So, how did God’s love show up in my adoption story?
When I placed my child for adoption, I know that the Lord was as devastated as I was. Instead of celebrating the separation, I think He felt deep sadness for what we were going through and the challenges ahead. My pregnancy and adoption experience caused me to rebel and lash out at those who were most important to me, and it affected every aspect of my life. I felt jaded toward the church for the shame I endured during my pregnancy and spent many years dodging God and his desires for my life. I felt that I had made such a grave error that my actions and behaviors no longer mattered. I had been so careful my whole life to walk a straight path, and look where it got me.
It wasn’t until I realized that God was angry, too, that I was able to heal and experience His love in ways I hadn’t before. He was just as frustrated about the mistreatment I endured and disappointed with the way society’s messages led me to feel inadequate. It wasn’t God who let me down during the most vulnerable time of my life; it was society.
Growing up, I failed to see God as dynamic.
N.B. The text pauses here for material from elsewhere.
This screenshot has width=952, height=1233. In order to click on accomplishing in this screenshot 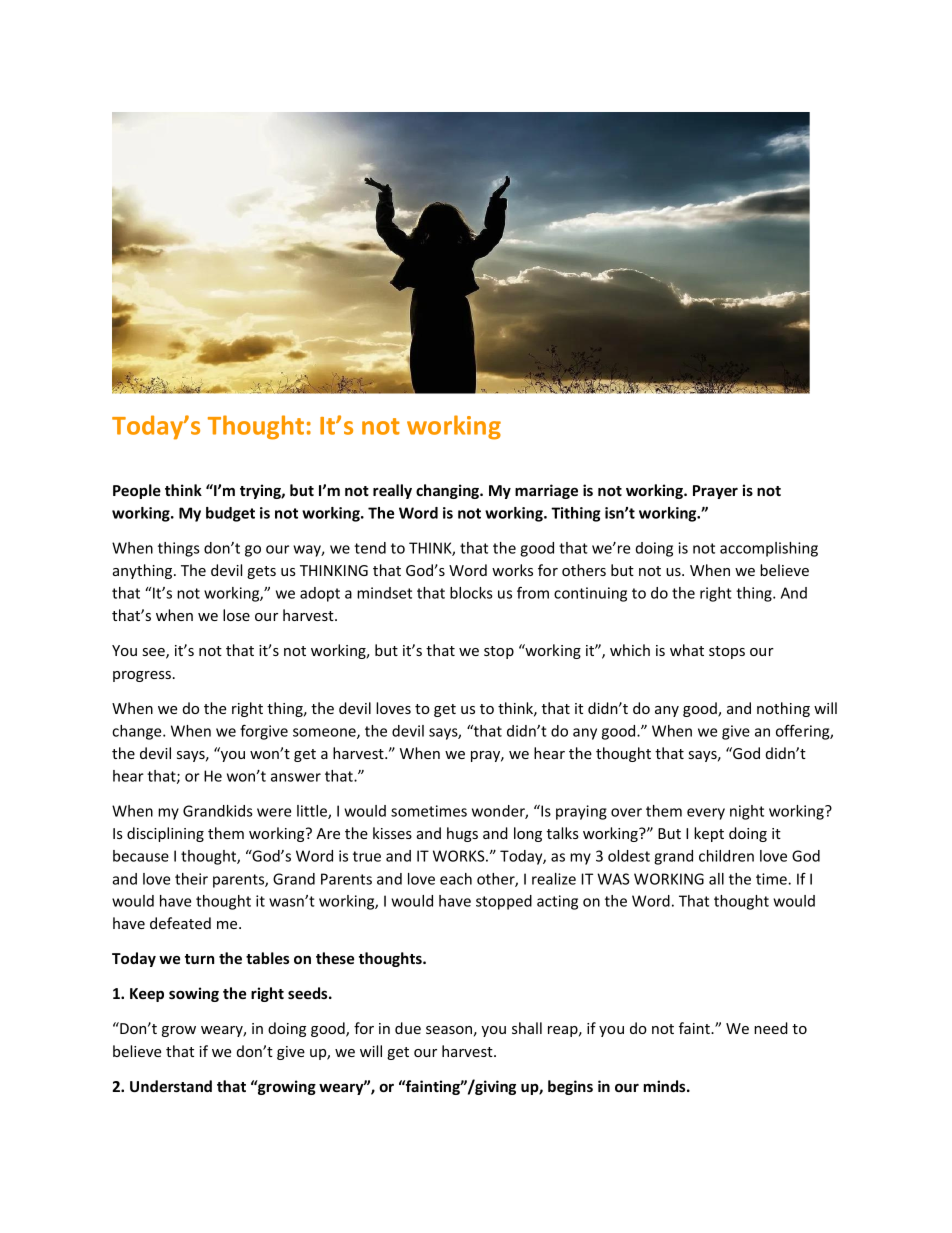, I will do `click(769, 549)`.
Obligation and fear were the primary guides in my immature relationship with Christ. I didn’t want to make a mistake for fear of the consequences. That superficial understanding lacked a crucial element: the knowledge that God was in my corner. He wasn’t waiting for me to make a mistake just to say, “I told you so.” He was waiting to show me the depth of His love and grace.
Because of that revelation, I have a greater appreciation for the human condition and see now that we are all in this together. We must remember that no one is perfect when learning to love in our adoption triad and beyond.
Adoptive parents aren’t perfect.
Birth parents aren’t perfect.
Adoptees aren’t perfect.
And that fact should provide us with some comfort and freedom. Loving one another in this space is much easier when we let go of judgment or feelings of entitlement. When we can approach adoption with a collective desire to be good stewards of our skills, gifts, and children, we can honor Christ through it all and learn to thrive in unity.
Love is not enough if we only express it when it’s convenient, because love is more than just a feeling. Love is an action.
Love defends and perseveres. Love comforts and grieves alongside us. Love is angered by mistreatment. Love is dynamic and stands in your corner. Love shows up when no one else is willing. Love braves the discomfort. Love is willing to meet people where they are at. Love challenges us to do and be better. Love is what ties us all together so that we can experience God’s goodness here on earth.